■ RAW DATA:
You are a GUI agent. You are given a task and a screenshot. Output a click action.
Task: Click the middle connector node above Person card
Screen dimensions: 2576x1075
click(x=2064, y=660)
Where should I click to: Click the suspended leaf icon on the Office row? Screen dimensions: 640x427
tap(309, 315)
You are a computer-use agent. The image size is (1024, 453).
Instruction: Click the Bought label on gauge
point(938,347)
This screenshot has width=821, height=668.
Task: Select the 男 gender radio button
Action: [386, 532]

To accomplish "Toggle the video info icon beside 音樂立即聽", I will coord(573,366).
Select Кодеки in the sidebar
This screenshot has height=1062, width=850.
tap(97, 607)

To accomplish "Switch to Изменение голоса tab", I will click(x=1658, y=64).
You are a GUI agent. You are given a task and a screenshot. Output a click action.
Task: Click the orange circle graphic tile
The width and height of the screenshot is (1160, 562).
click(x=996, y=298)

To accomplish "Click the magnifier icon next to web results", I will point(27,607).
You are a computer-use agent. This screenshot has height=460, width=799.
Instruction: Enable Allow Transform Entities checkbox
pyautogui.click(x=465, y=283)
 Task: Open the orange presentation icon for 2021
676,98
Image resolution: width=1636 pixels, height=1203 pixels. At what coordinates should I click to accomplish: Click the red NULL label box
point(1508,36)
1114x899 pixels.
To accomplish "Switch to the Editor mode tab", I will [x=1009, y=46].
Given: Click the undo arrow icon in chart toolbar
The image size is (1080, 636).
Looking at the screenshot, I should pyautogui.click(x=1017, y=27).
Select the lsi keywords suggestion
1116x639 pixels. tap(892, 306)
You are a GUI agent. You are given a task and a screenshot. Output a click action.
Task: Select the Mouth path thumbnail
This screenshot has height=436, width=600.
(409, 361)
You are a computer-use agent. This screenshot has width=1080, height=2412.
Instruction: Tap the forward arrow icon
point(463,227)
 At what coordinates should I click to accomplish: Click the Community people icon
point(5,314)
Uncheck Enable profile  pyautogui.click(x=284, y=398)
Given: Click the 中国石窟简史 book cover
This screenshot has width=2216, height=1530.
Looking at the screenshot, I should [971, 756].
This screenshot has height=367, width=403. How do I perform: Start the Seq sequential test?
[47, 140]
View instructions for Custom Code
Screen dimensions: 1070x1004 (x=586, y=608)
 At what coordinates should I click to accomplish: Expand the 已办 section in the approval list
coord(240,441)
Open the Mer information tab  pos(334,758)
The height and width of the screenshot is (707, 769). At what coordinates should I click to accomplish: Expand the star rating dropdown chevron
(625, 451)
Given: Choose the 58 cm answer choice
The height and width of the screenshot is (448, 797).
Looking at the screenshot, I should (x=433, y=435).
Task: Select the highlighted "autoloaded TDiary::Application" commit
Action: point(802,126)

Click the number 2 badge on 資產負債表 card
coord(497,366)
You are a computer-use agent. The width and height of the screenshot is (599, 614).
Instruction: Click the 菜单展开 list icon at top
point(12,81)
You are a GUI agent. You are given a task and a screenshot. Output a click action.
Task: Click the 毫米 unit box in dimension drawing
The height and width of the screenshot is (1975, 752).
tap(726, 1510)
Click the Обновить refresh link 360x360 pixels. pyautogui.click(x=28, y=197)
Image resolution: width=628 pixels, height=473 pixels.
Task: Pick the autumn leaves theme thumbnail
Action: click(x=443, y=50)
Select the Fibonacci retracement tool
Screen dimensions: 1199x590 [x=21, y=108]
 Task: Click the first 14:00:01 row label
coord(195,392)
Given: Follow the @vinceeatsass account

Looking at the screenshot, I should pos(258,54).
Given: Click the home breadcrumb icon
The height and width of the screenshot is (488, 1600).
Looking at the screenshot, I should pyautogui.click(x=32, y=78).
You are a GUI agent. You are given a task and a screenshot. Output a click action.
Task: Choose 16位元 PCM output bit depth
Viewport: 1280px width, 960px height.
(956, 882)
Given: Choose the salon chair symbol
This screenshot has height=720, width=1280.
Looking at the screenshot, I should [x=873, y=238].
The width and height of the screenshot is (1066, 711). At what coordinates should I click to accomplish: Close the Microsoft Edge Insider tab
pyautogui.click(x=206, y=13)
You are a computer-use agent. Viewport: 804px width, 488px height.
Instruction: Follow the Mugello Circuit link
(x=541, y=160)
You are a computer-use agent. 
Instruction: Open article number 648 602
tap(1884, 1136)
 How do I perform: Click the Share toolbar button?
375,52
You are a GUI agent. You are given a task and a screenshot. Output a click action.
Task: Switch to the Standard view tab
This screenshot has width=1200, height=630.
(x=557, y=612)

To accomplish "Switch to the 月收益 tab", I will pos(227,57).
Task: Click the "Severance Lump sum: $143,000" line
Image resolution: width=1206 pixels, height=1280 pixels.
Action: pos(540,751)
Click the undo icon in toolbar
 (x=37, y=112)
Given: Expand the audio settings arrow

■ AIM OF THE TASK:
Rewrite all the rows above, replacing "computer-use agent" with "desktop automation agent" and leaving everything else unchanged.

■ WRITTEN RESPONSE:
You are a GUI agent. You are given a task and a screenshot. Output a click action.
Task: Click the middle connector node above Person card
Screen dimensions: 2576x1075
click(x=2064, y=660)
Where should I click to: Click the suspended leaf icon on the Office row? Screen dimensions: 640x427
tap(309, 315)
You are a desktop automation agent. The image size is (1024, 453).
Instruction: Click the Bought label on gauge
point(938,347)
This screenshot has width=821, height=668.
Task: Select the 男 gender radio button
Action: [386, 532]

To accomplish "Toggle the video info icon beside 音樂立即聽", I will coord(573,366).
Select Кодеки in the sidebar
This screenshot has height=1062, width=850.
tap(97, 607)

To accomplish "Switch to Изменение голоса tab", I will click(x=1658, y=64).
You are a GUI agent. You are given a task and a screenshot. Output a click action.
Task: Click the orange circle graphic tile
The width and height of the screenshot is (1160, 562).
click(x=996, y=298)

To accomplish "Click the magnifier icon next to web results", I will point(27,607).
You are a desktop automation agent. This screenshot has height=460, width=799.
Instruction: Enable Allow Transform Entities checkbox
pyautogui.click(x=465, y=283)
 Task: Open the orange presentation icon for 2021
676,98
Image resolution: width=1636 pixels, height=1203 pixels. At what coordinates should I click to accomplish: Click the red NULL label box
point(1508,36)
1114x899 pixels.
To accomplish "Switch to the Editor mode tab", I will [x=1009, y=46].
Given: Click the undo arrow icon in chart toolbar
The image size is (1080, 636).
Looking at the screenshot, I should pyautogui.click(x=1017, y=27).
Select the lsi keywords suggestion
1116x639 pixels. tap(892, 306)
You are a GUI agent. You are given a task and a screenshot. Output a click action.
Task: Select the Mouth path thumbnail
This screenshot has height=436, width=600.
(409, 361)
You are a desktop automation agent. This screenshot has width=1080, height=2412.
Instruction: Tap the forward arrow icon
point(463,227)
 At what coordinates should I click to accomplish: Click the Community people icon
point(5,314)
Uncheck Enable profile  pyautogui.click(x=284, y=398)
Given: Click the 中国石窟简史 book cover
This screenshot has width=2216, height=1530.
Looking at the screenshot, I should [971, 756].
This screenshot has height=367, width=403. How do I perform: Start the Seq sequential test?
[47, 140]
View instructions for Custom Code
Screen dimensions: 1070x1004 (x=586, y=608)
 At what coordinates should I click to accomplish: Expand the 已办 section in the approval list
coord(240,441)
Open the Mer information tab  pos(334,758)
The height and width of the screenshot is (707, 769). At what coordinates should I click to accomplish: Expand the star rating dropdown chevron
(625, 451)
Given: Choose the 58 cm answer choice
The height and width of the screenshot is (448, 797).
Looking at the screenshot, I should (x=433, y=435).
Task: Select the highlighted "autoloaded TDiary::Application" commit
Action: point(802,126)

Click the number 2 badge on 資產負債表 card
coord(497,366)
You are a desktop automation agent. The width and height of the screenshot is (599, 614).
Instruction: Click the 菜单展开 list icon at top
point(12,81)
You are a GUI agent. You are given a task and a screenshot. Output a click action.
Task: Click the 毫米 unit box in dimension drawing
The height and width of the screenshot is (1975, 752).
tap(726, 1510)
Click the Обновить refresh link 360x360 pixels. pyautogui.click(x=28, y=197)
Image resolution: width=628 pixels, height=473 pixels.
Task: Pick the autumn leaves theme thumbnail
Action: click(x=443, y=50)
Select the Fibonacci retracement tool
Screen dimensions: 1199x590 [x=21, y=108]
 Task: Click the first 14:00:01 row label
coord(195,392)
Given: Follow the @vinceeatsass account

Looking at the screenshot, I should pos(258,54).
Given: Click the home breadcrumb icon
The height and width of the screenshot is (488, 1600).
Looking at the screenshot, I should pyautogui.click(x=32, y=78).
You are a GUI agent. You are given a task and a screenshot. Output a click action.
Task: Choose 16位元 PCM output bit depth
Viewport: 1280px width, 960px height.
(956, 882)
Given: Choose the salon chair symbol
This screenshot has height=720, width=1280.
Looking at the screenshot, I should [x=873, y=238].
The width and height of the screenshot is (1066, 711). At what coordinates should I click to accomplish: Close the Microsoft Edge Insider tab
pyautogui.click(x=206, y=13)
You are a desktop automation agent. Viewport: 804px width, 488px height.
Instruction: Follow the Mugello Circuit link
(x=541, y=160)
You are a desktop automation agent. 
Instruction: Open article number 648 602
tap(1884, 1136)
 How do I perform: Click the Share toolbar button?
375,52
You are a GUI agent. You are given a task and a screenshot. Output a click action.
Task: Switch to the Standard view tab
This screenshot has width=1200, height=630.
(x=557, y=612)

To accomplish "Switch to the 月收益 tab", I will pos(227,57).
Task: Click the "Severance Lump sum: $143,000" line
Image resolution: width=1206 pixels, height=1280 pixels.
Action: pos(540,751)
Click the undo icon in toolbar
 (x=37, y=112)
Given: Expand the audio settings arrow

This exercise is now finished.